__Input records__:
--------

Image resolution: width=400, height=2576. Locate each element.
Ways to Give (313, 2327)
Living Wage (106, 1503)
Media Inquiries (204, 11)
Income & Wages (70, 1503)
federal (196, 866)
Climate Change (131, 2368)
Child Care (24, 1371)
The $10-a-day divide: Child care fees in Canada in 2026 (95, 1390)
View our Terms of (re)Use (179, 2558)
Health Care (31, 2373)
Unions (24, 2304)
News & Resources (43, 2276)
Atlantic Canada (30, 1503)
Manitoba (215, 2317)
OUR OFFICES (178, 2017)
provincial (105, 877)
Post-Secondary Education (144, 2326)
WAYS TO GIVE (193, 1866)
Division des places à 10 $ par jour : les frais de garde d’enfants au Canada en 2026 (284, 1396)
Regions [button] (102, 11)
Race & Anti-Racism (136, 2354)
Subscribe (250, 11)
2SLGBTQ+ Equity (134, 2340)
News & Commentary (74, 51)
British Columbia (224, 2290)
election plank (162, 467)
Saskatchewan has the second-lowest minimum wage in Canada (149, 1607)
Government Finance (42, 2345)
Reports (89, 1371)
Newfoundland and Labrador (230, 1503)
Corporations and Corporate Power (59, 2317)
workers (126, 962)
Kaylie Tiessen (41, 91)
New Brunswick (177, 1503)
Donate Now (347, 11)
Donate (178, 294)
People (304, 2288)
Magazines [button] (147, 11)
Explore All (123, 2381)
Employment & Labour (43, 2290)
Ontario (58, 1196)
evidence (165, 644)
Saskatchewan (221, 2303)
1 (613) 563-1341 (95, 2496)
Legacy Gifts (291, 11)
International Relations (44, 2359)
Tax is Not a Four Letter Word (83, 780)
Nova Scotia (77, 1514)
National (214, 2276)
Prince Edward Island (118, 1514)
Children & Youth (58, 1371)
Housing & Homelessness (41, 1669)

--------

__About this exercise__:
Copy each line containing the word "Canada" from the data.

__Expected output__:
The $10-a-day divide: Child care fees in Canada in 2026 (95, 1390)
Atlantic Canada (30, 1503)
Division des places à 10 $ par jour : les frais de garde d’enfants au Canada en 2026 (284, 1396)
Saskatchewan has the second-lowest minimum wage in Canada (149, 1607)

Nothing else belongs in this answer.